Kadooğlu, geçen yılın iş dünyasında bir kayıp yılı olduğunu ve verimsiz bir yıl geçirildiğini anlatarak, 1 Kasım seçimlerinden sonra iş dünyası olarak umutlandıklarını, söylenen reformların takipçisi olmaya devam edeceklerini aktardı.
Rusya, Suriye ve Türkiye'nin Güneydoğusu'ndaki olayların iş dünyasını tedirginlik sürecine sürüklediğine dikkati çeken Kadooğlu, "Biz yine umudumuzu kırmadan çalışmaya devam ediyoruz. Ama özellikle yeni anayasa için kurulan komisyonun geçmiş komisyondan tecrübe edinmesi gerektiğini düşünüyoruz" dedi.

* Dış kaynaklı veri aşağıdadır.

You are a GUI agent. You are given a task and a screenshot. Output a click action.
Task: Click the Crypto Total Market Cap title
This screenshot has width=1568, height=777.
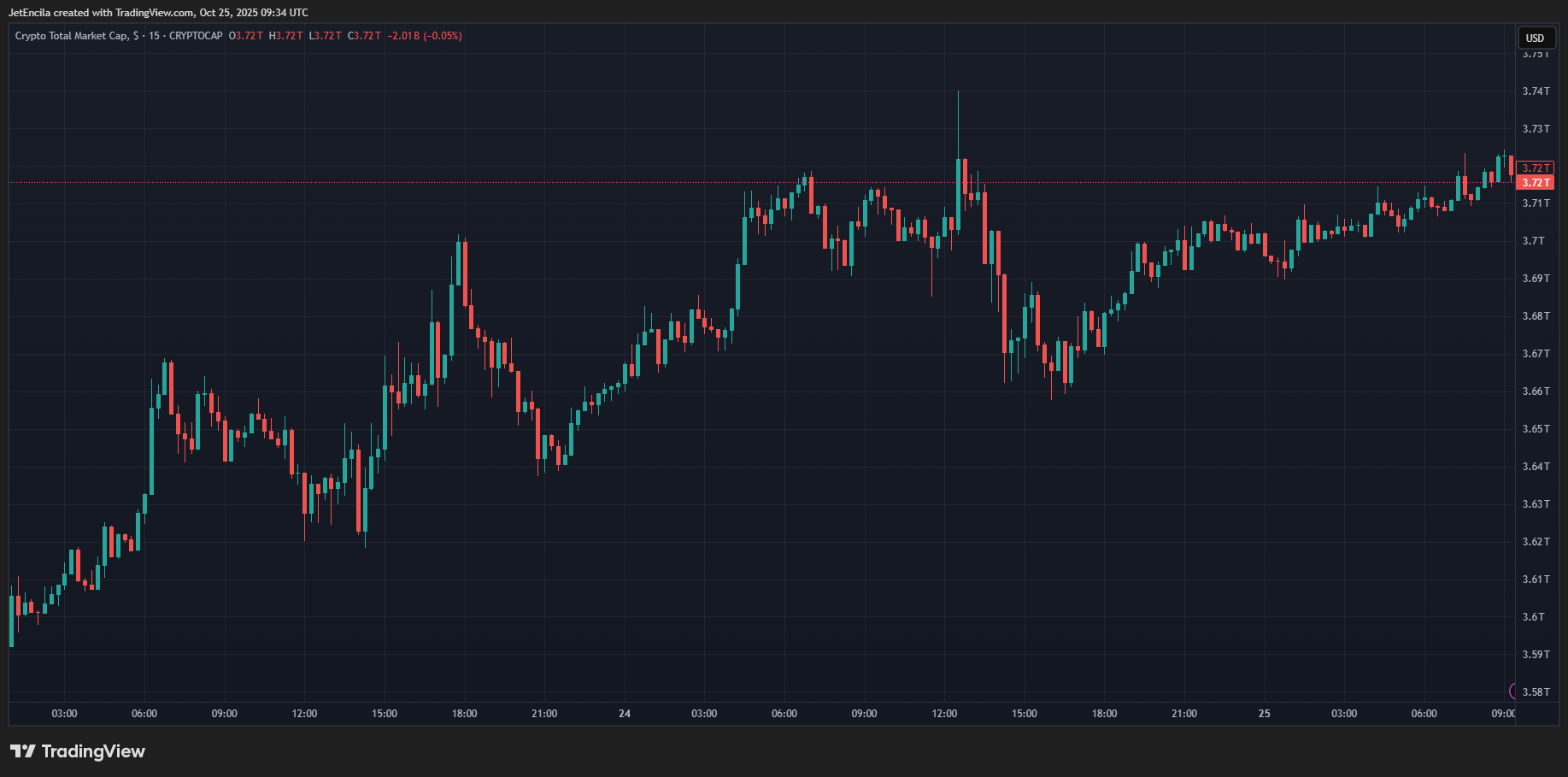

Kadooğlu, Cemil Çiçek'in de başkanlık yaptığı komisyonda uzlaşılan maddelerin iyi niyet göstergesi olarak meclisten geçirilebileceğini, bunun yeni anayasa için moral olacağını söyledi.
Keyman: "Yeni anayasa kentli Türkiye'ye uygun olmalı"
Raporun koordinatörü İstanbul Politikalar Merkezi Direktörü Prof. Dr. Fuat Keyman, raporu TÜRKONFED ile birlikte hazırladıklarını belirterek, "İster başkanlık ister parlamenter sistem olsun bugün Türkiye neler yapması gerekir ki hakikaten layık olduğu anayasaya kavuşabilsin. Türkiye yeni anayasasını başarırsa ilk defa halk ile birlikte yapmış olacak. Bugüne kadar olan anayasaların hiçbiri halk ile birlikte yapılmadı. Bugün hem toplumun yeni anayasaya desteği var hem de beklentileri var. Türkiye son 15 yıldaki ekonomik, kültürel değişim ve dönüşümde artık kentli bir ülke. Bundan önceki anayasalarda kentli oranı yüzde 25'lerdeyken, bugün Türkiye yüzde 70 düzeyinde kentleşmiş bir ülke ve kentleşme süreci ilerleyecektir. Yeni anayasanın kentli Türkiye'nin ihtiyaçlarına ve değişimine uygun olması gerekiyor" değerlendirmesinde bulundu.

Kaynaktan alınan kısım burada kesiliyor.